U.S. Supreme Court Justice Samuel Alito did not announce his retirement, despite reporting from National Public Radio on Friday.
CNN's Paula Reid commented that the "wonderful colleagues at NPR have erroneously put a story out saying that Justice Alito plans to retire."
"Editors Note: Earlier today we erroneously published a story saying that Supreme Court Justice Samuel Alito was retiring. He has not announced his retirement, and we have retracted the story," the NPR story now reads.
Politico's Josh Gerstein cited a statement from the Supreme Court spokesperson Patricia McCabe saying, "NPR's reporting regarding Justice Alito is inaccurate. And their reporting that there was any kind of court statement is inaccurate."
There have been rumors about Alito and colleague Justice Clarence Thomas, suggesting that the two men would want to retire under a presidency that more closely matches their ideology, so that they would be replaced by like-minded judges. However, nothing has been announced or set in stone.

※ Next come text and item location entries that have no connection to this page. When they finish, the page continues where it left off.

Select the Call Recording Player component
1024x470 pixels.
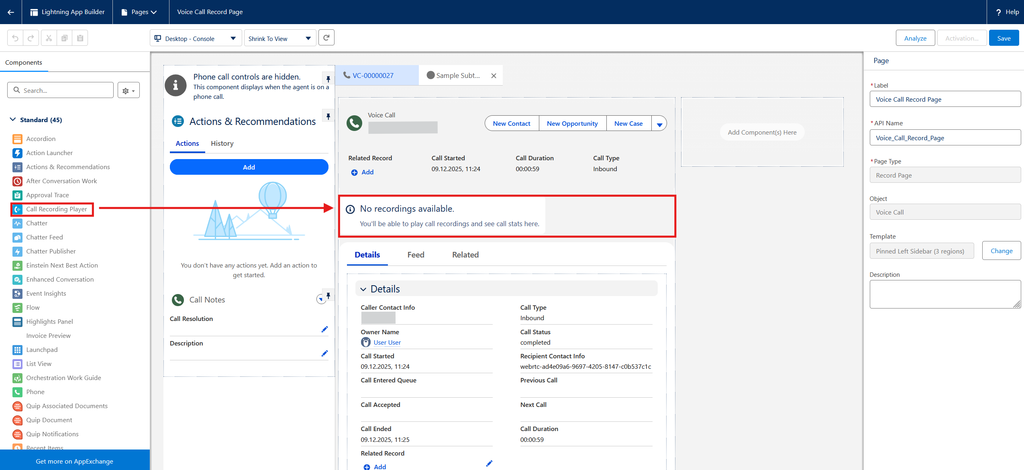click(56, 209)
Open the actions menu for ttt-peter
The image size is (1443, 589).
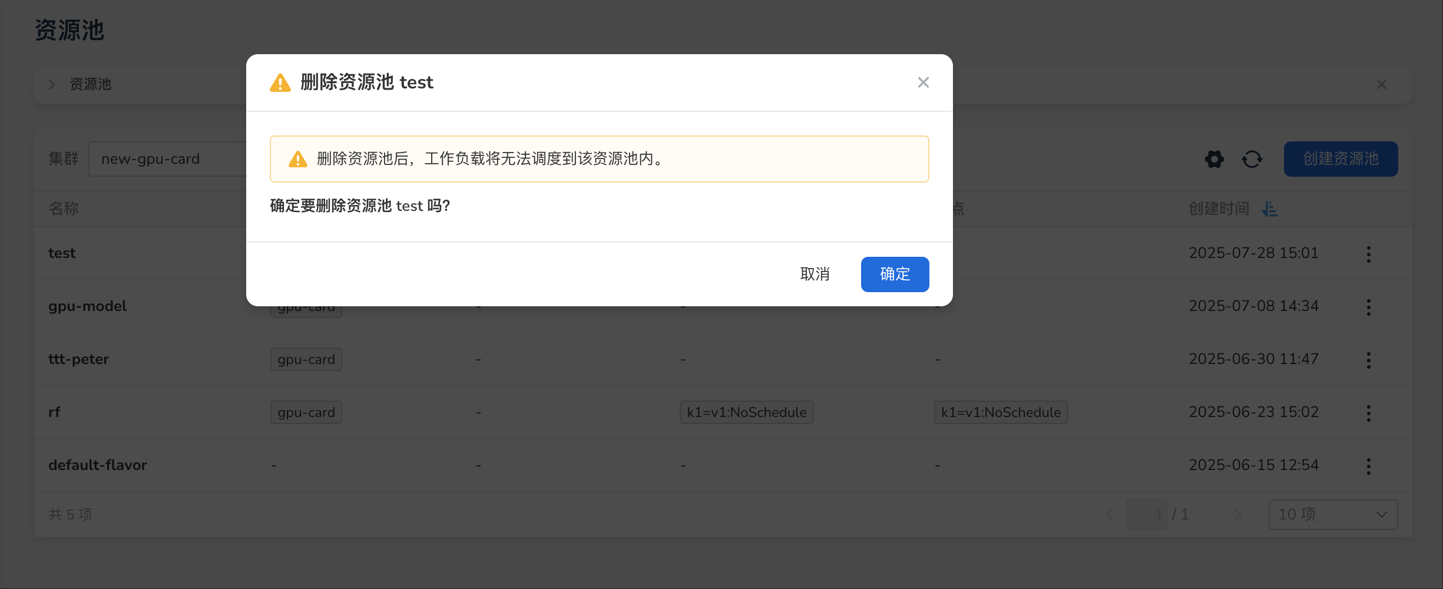click(1368, 360)
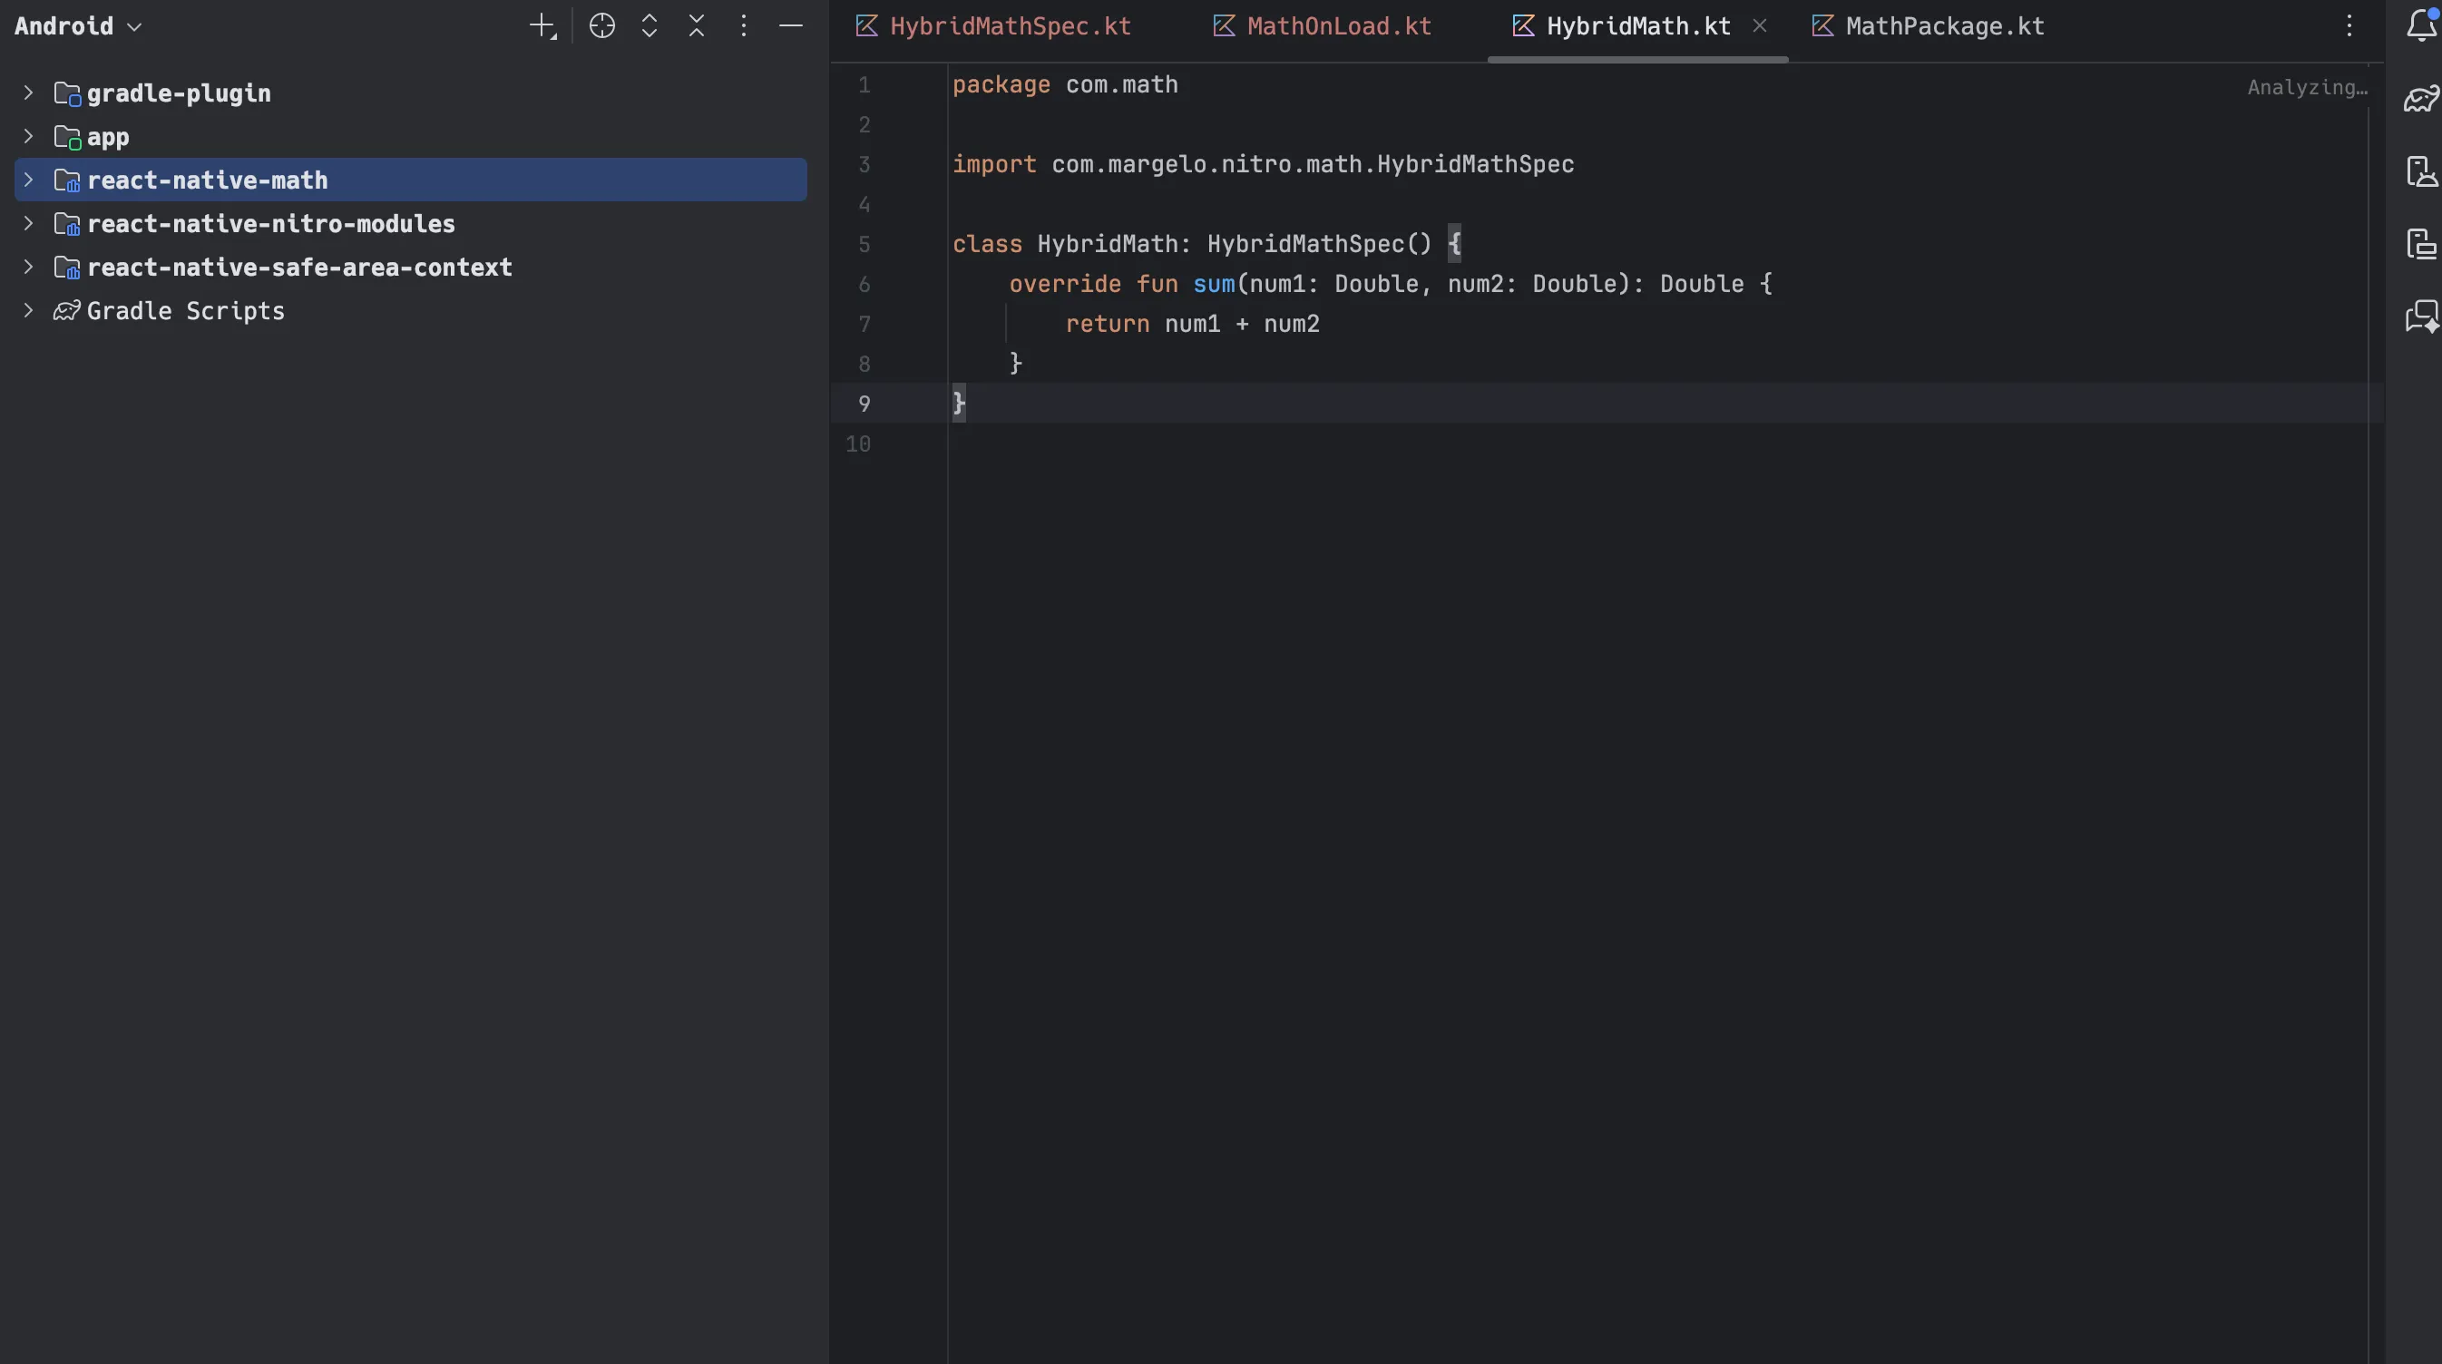
Task: Open editor tab options with three-dot menu
Action: (2348, 26)
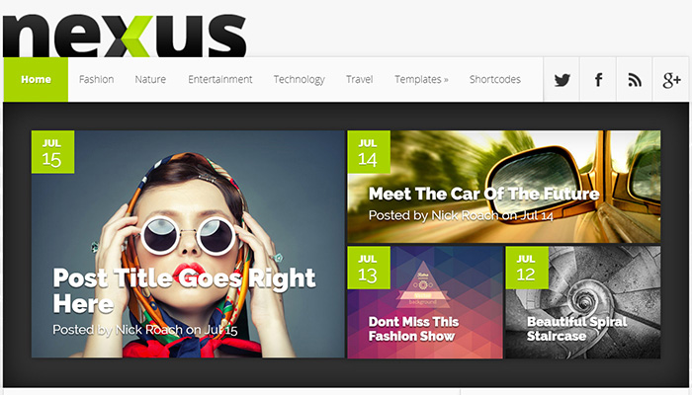Open the Twitter social icon
Viewport: 692px width, 395px height.
(x=562, y=80)
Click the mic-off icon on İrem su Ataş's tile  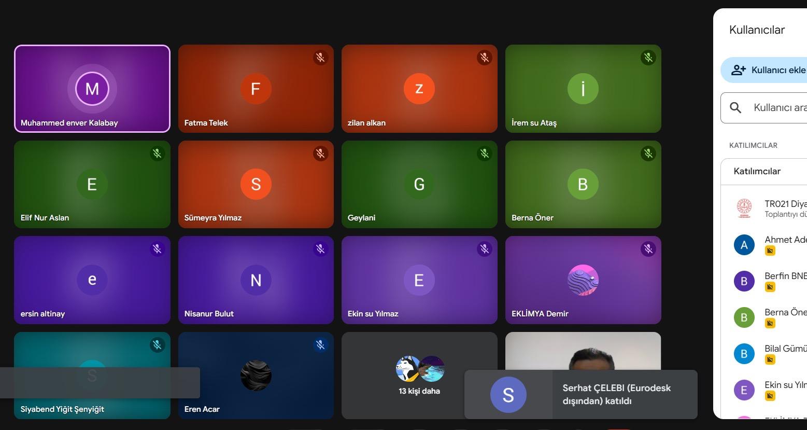pos(648,58)
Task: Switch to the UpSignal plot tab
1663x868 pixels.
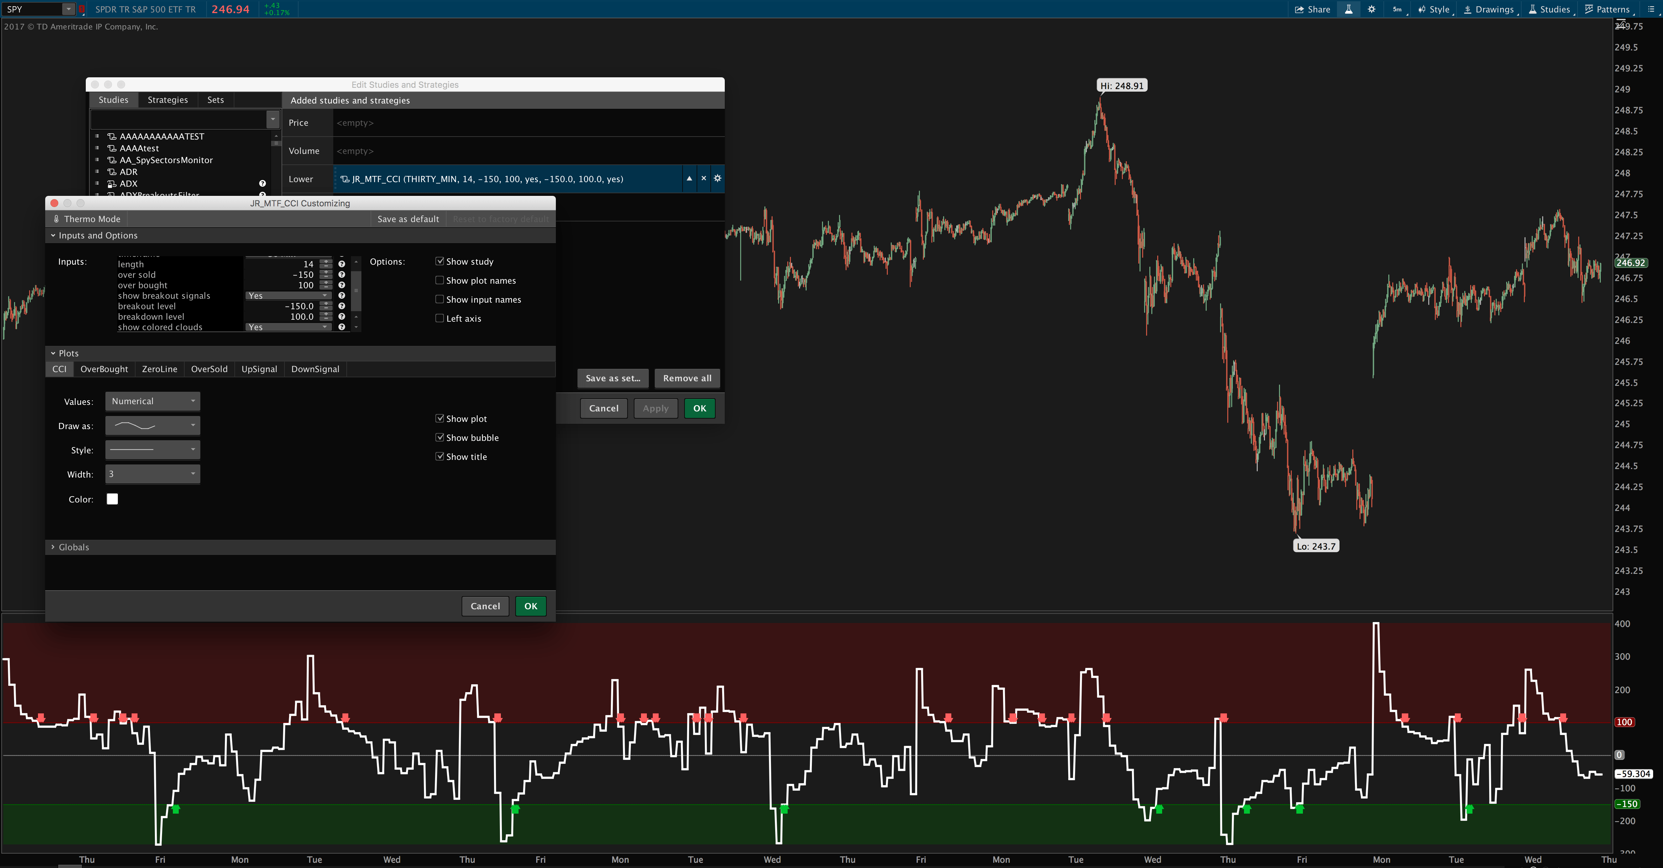Action: (259, 369)
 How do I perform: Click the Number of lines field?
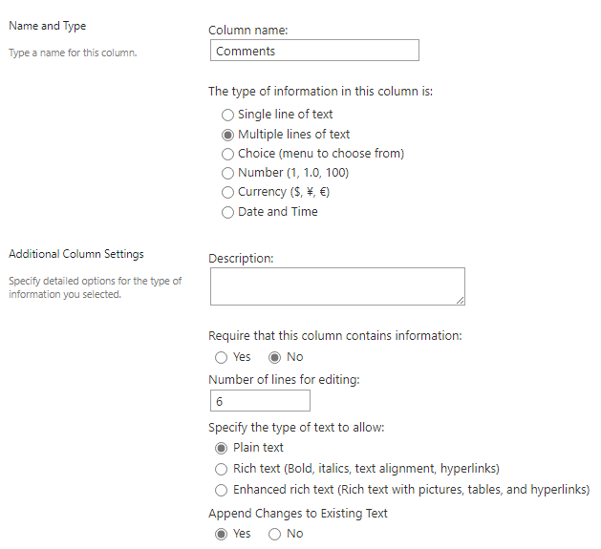point(259,401)
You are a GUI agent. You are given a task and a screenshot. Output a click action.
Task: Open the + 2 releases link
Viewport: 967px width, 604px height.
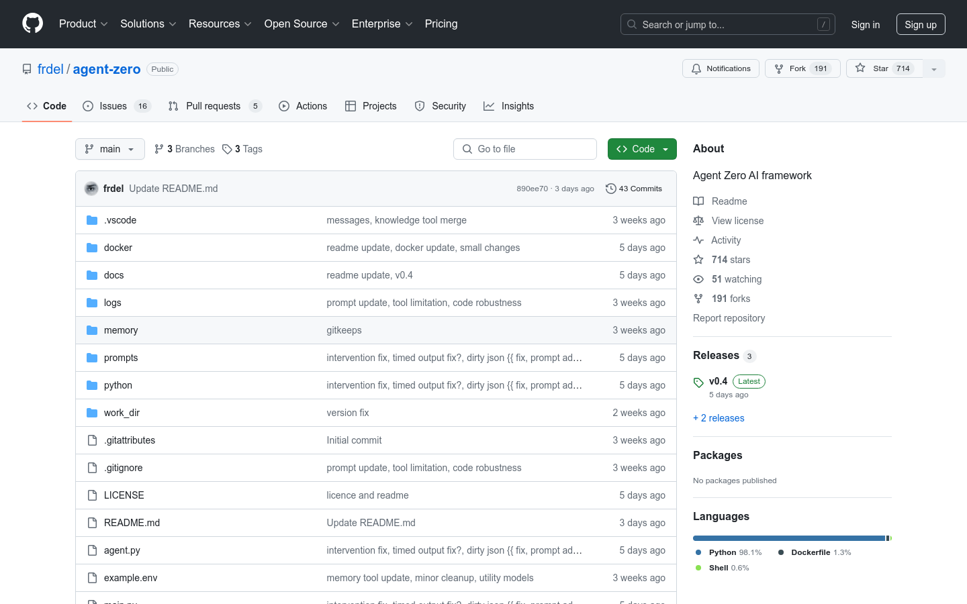[719, 418]
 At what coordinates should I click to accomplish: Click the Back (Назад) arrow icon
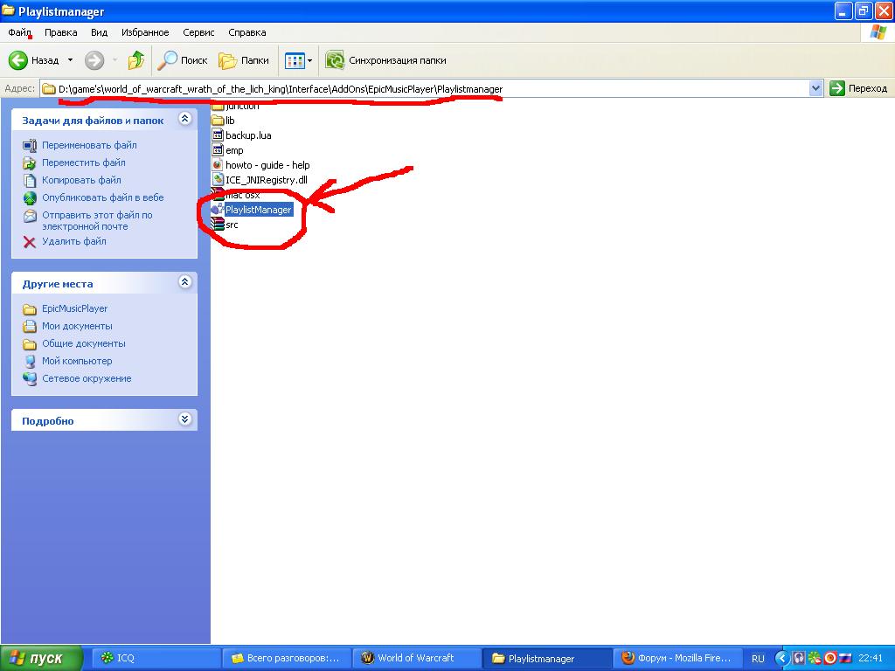[x=19, y=60]
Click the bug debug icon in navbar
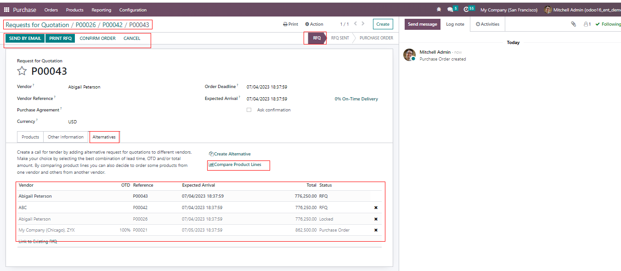The image size is (621, 271). 439,10

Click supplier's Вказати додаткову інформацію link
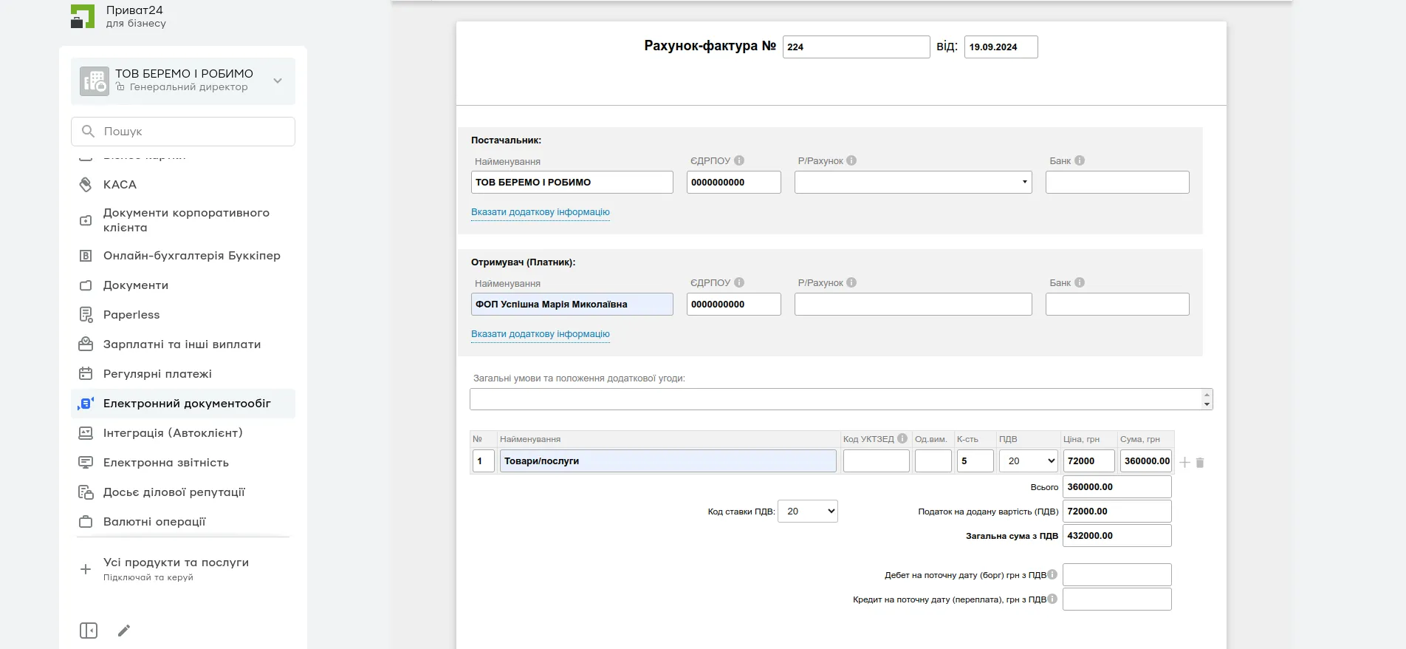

Alito wasn't on the bench Tuesday as his colleagues read opinions. He, along with Justice Neil Gorsuch, skipped the final day of the High Court's session, leaving only Thomas present to read the group's dissents. Thomas refrained, however.
David Daley wrote for The Nation on Tuesday that a "strategic Alito retirement" would be a "democratic disaster." It would put a nail in the coffin of the claim by Chief Justice John Roberts that the Court "isn't political."
"Yet now, as a term that has demonstrated the Court’s centrality to the Republican political project approaches its end, attention has turned to a question that strips any remaining pretense of judicial neutrality away," he wrote.
Alito was hospitalized in March. The court announced several weeks later that he was taken to the hospital "after becoming ill ... at a Federalist Society dinner in Philadelphia.”
He was given fluids and sent home.
The 76-year-old justice, nominated by former President George W. Bush, has been on the Court for 20 years this year and is consistently among the most far-right. He and his wife were caught on tape by liberal documentarian Lauren Windsor saying that the right must "win" on all of the culture war issues and that he cannot compromise with the political left. He went on to agree that the United States must return to a "place of godliness," which sparked concern about whether or not he is truly an impartial justice.